Write the records out again. Match them exactly.

# # # # # # #

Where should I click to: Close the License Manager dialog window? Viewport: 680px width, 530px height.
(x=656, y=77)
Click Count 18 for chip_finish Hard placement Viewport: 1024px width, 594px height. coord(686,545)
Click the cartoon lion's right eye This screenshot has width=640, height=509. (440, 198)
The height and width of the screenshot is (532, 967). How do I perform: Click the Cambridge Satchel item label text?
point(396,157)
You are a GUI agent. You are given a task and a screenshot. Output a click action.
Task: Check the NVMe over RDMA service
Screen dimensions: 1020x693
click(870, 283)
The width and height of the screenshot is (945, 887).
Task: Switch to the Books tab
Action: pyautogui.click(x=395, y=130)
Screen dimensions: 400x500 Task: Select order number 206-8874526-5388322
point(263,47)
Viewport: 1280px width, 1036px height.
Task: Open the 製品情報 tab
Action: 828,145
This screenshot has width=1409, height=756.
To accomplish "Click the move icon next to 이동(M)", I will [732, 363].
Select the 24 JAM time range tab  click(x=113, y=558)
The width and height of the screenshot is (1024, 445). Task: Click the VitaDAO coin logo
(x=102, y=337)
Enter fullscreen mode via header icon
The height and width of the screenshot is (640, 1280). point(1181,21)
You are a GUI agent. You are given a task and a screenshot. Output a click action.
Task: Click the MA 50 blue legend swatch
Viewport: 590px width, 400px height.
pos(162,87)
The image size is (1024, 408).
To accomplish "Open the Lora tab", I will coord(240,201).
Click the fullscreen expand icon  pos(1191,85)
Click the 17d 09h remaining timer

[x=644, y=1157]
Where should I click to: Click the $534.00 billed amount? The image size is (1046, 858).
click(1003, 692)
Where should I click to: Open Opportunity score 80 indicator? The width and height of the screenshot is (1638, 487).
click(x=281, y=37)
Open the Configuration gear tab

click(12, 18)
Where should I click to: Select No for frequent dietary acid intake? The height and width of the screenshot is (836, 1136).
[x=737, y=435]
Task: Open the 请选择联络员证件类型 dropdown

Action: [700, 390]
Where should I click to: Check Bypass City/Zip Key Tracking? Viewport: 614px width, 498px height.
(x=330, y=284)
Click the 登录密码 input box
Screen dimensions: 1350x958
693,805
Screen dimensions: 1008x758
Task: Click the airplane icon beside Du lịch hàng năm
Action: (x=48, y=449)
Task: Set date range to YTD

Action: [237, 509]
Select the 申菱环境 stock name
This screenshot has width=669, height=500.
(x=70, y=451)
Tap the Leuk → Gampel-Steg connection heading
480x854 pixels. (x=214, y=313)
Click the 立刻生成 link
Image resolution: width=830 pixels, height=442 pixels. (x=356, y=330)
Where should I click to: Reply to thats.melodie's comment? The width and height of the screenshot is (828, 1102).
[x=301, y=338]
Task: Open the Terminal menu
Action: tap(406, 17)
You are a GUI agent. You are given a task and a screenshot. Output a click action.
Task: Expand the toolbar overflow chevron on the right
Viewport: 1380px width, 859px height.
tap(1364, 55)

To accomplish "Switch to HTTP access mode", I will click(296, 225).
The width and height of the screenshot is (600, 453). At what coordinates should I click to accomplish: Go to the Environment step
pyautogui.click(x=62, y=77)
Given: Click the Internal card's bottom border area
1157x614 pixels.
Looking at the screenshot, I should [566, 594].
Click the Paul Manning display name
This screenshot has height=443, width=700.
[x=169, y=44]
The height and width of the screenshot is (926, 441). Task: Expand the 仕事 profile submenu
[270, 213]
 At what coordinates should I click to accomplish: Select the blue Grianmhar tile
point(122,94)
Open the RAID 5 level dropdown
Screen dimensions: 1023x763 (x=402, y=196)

# # # # # # #

• Written answer
Where should I click to: Close the License Manager dialog window? Viewport: 680px width, 530px height.
(x=656, y=77)
Click Count 18 for chip_finish Hard placement Viewport: 1024px width, 594px height. coord(686,545)
Click the cartoon lion's right eye This screenshot has width=640, height=509. (440, 198)
The height and width of the screenshot is (532, 967). How do I perform: Click the Cambridge Satchel item label text?
point(396,157)
You are a GUI agent. You are given a task and a screenshot. Output a click action.
Task: Check the NVMe over RDMA service
Screen dimensions: 1020x693
click(870, 283)
The width and height of the screenshot is (945, 887).
Task: Switch to the Books tab
Action: pyautogui.click(x=395, y=130)
Screen dimensions: 400x500 Task: Select order number 206-8874526-5388322
point(263,47)
Viewport: 1280px width, 1036px height.
Task: Open the 製品情報 tab
Action: 828,145
This screenshot has width=1409, height=756.
To accomplish "Click the move icon next to 이동(M)", I will [732, 363].
Select the 24 JAM time range tab  click(x=113, y=558)
The width and height of the screenshot is (1024, 445). Task: Click the VitaDAO coin logo
(x=102, y=337)
Enter fullscreen mode via header icon
The height and width of the screenshot is (640, 1280). point(1181,21)
You are a GUI agent. You are given a task and a screenshot. Output a click action.
Task: Click the MA 50 blue legend swatch
Viewport: 590px width, 400px height.
pos(162,87)
The image size is (1024, 408).
To accomplish "Open the Lora tab", I will coord(240,201).
Click the fullscreen expand icon  pos(1191,85)
Click the 17d 09h remaining timer

[x=644, y=1157]
Where should I click to: Click the $534.00 billed amount? The image size is (1046, 858).
click(1003, 692)
Where should I click to: Open Opportunity score 80 indicator? The width and height of the screenshot is (1638, 487).
click(x=281, y=37)
Open the Configuration gear tab

click(12, 18)
Where should I click to: Select No for frequent dietary acid intake? The height and width of the screenshot is (836, 1136).
[x=737, y=435]
Task: Open the 请选择联络员证件类型 dropdown

Action: [700, 390]
Where should I click to: Check Bypass City/Zip Key Tracking? Viewport: 614px width, 498px height.
(x=330, y=284)
Click the 登录密码 input box
Screen dimensions: 1350x958
693,805
Screen dimensions: 1008x758
Task: Click the airplane icon beside Du lịch hàng năm
Action: (x=48, y=449)
Task: Set date range to YTD

Action: [237, 509]
Select the 申菱环境 stock name
This screenshot has width=669, height=500.
(x=70, y=451)
Tap the Leuk → Gampel-Steg connection heading
480x854 pixels. (x=214, y=313)
Click the 立刻生成 link
Image resolution: width=830 pixels, height=442 pixels. (x=356, y=330)
Where should I click to: Reply to thats.melodie's comment? The width and height of the screenshot is (828, 1102).
[x=301, y=338]
Task: Open the Terminal menu
Action: tap(406, 17)
You are a GUI agent. You are given a task and a screenshot. Output a click action.
Task: Expand the toolbar overflow chevron on the right
Viewport: 1380px width, 859px height.
tap(1364, 55)

To accomplish "Switch to HTTP access mode", I will click(296, 225).
The width and height of the screenshot is (600, 453). At what coordinates should I click to accomplish: Go to the Environment step
pyautogui.click(x=62, y=77)
Given: Click the Internal card's bottom border area
1157x614 pixels.
Looking at the screenshot, I should [566, 594].
Click the Paul Manning display name
This screenshot has height=443, width=700.
[x=169, y=44]
The height and width of the screenshot is (926, 441). Task: Expand the 仕事 profile submenu
[270, 213]
 At what coordinates should I click to accomplish: Select the blue Grianmhar tile
point(122,94)
Open the RAID 5 level dropdown
Screen dimensions: 1023x763 (x=402, y=196)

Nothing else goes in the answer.